# More macro adventure



## BrentC (Aug 19, 2017)

1. Dragonfly



Dragonfly by Brent Cameron, on Flickr

2. Dragonfly



Dragonfly by Brent Cameron, on Flickr

3. Shield bug



Shield bug by Brent Cameron, on Flickr

3. Blood sacrifice



Sacrificing some blood for the shot by Brent Cameron, on Flickr

5. Damsel Fly



Damselfly by Brent Cameron, on Flickr

6. ID needed.



ID needed by Brent Cameron, on Flickr

7. Pregnant Goldenrod Leaf Beatle



Pregnant Goldenrod Leaf Beatle by Brent Cameron, on Flickr


----------



## cherylynne1 (Aug 19, 2017)

You know a photo is good when it fills you with emtotion. 

Well, that mosquito photo fills me with such rage that I just want to smash my screen. 

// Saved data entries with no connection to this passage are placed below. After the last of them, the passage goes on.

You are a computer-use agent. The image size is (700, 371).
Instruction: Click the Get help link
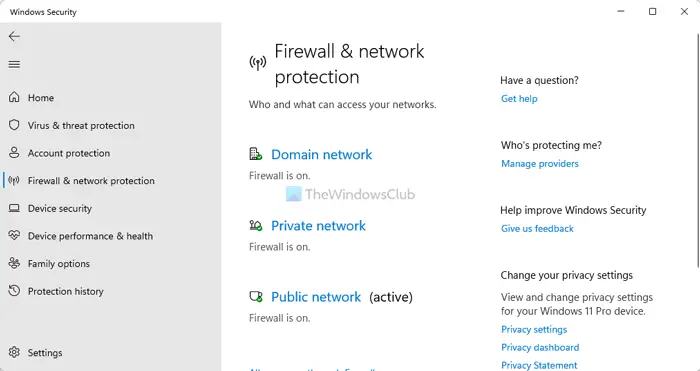point(519,99)
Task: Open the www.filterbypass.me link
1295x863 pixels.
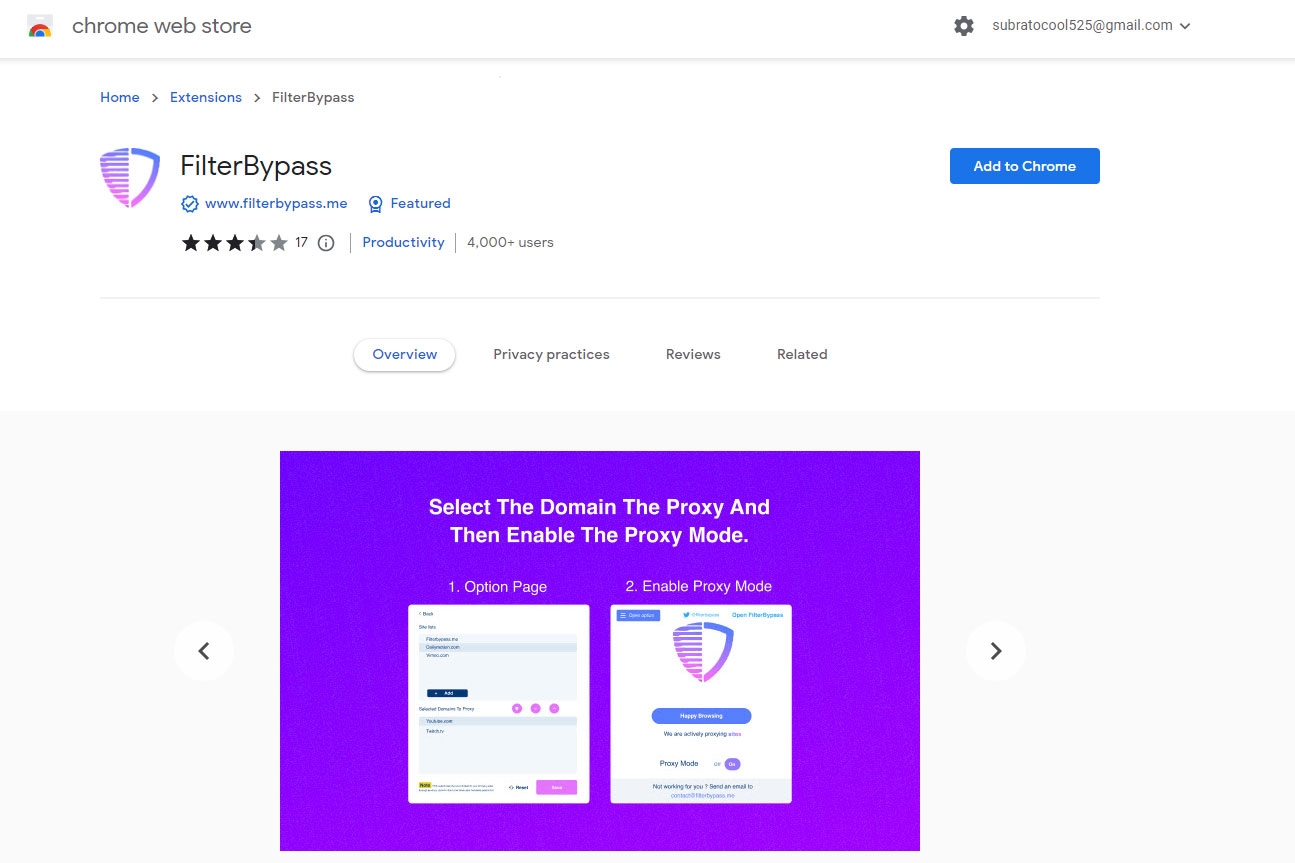Action: click(x=276, y=204)
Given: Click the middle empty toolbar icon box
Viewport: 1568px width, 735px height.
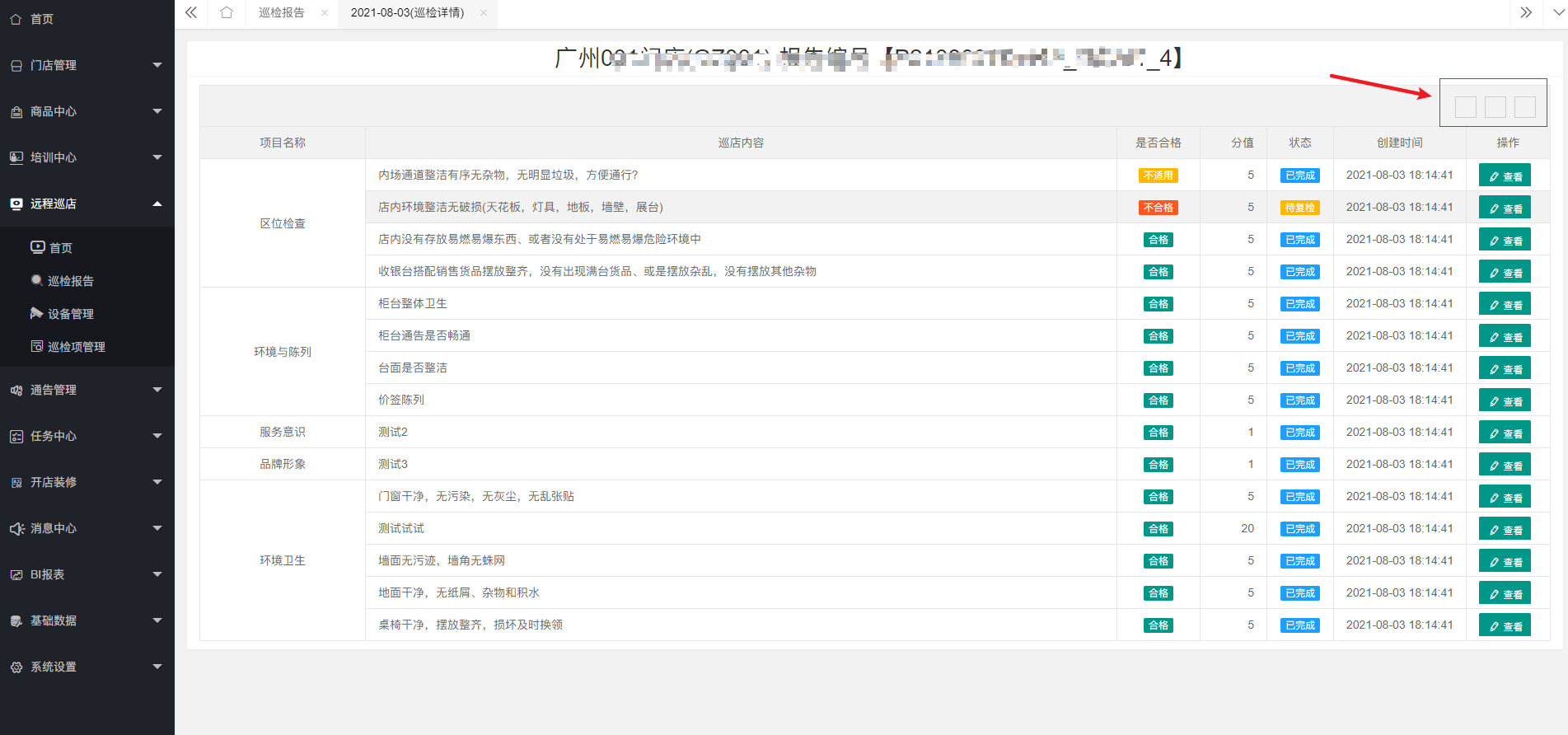Looking at the screenshot, I should [1495, 107].
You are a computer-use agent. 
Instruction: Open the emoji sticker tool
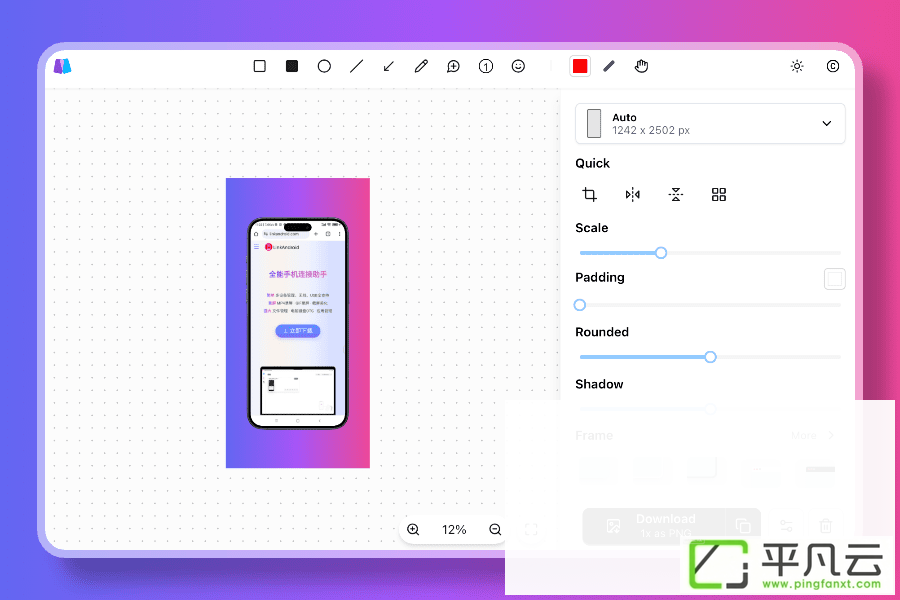point(518,66)
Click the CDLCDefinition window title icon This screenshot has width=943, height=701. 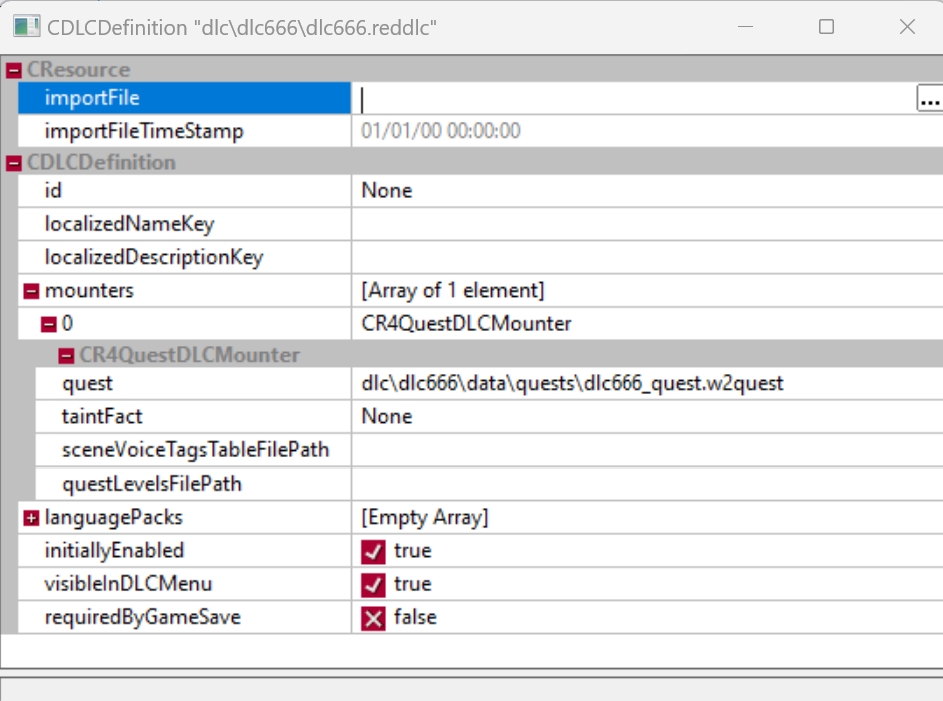[x=27, y=27]
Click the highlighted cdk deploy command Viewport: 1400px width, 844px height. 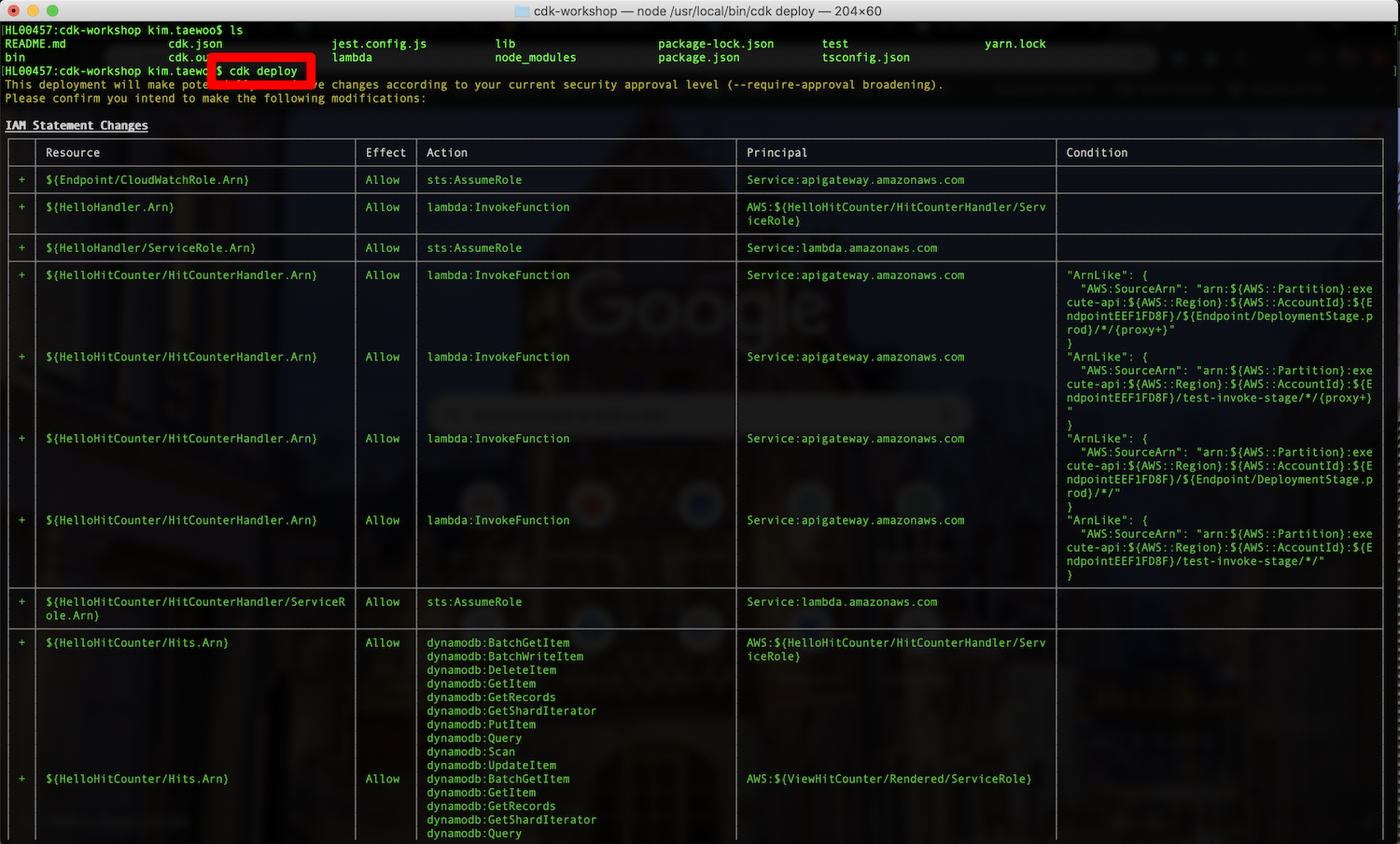pyautogui.click(x=262, y=71)
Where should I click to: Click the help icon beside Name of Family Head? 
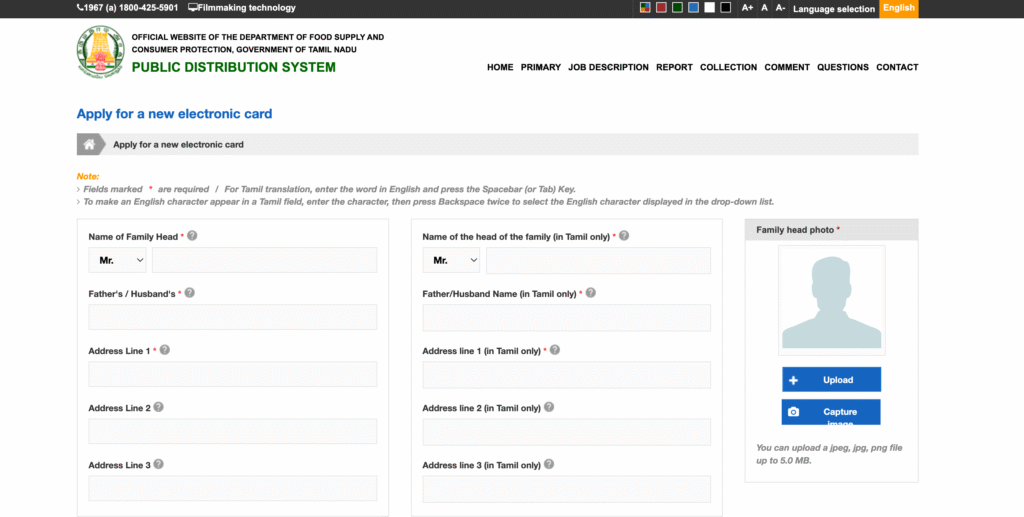pyautogui.click(x=192, y=236)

Just kidding. Fabulous shots. And while I don't envy you the bite, that forest of hair with the blood coming up...outstanding.


----------



## John Hunt (Aug 20, 2017)

Very good work!


----------



## jcdeboever (Aug 20, 2017)

Nice set.


----------



## Derrel (Aug 20, 2017)

Very nice work! Good insect pics, for sure.


----------



## BrentC (Aug 20, 2017)

cherylynne1 said:


> You know a photo is good when it fills you with emtotion.
> 
> Well, that mosquito photo fills me with such rage that I just want to smash my screen.
> 
> Just kidding. Fabulous shots. And while I don't envy you the bite, that forest of hair with the blood coming up...outstanding.





John Hunt said:


> Very good work!





jcdeboever said:


> Nice set.





Derrel said:


> Very nice work! Good insect pics, for sure.



Thanks everyone.


----------



## Gary A. (Aug 20, 2017)

Nice stuff, on my tablet they could be just a bit darker for increased drama ... built that's my monitor.  Personally, I would have photoshopped the mosquito bite, lol.


----------



## BrentC (Aug 21, 2017)

Gary A. said:


> Nice stuff, on my tablet they could be just a bit darker for increased drama ... built that's my monitor.  Personally, I would have photoshopped the mosquito bite, lol.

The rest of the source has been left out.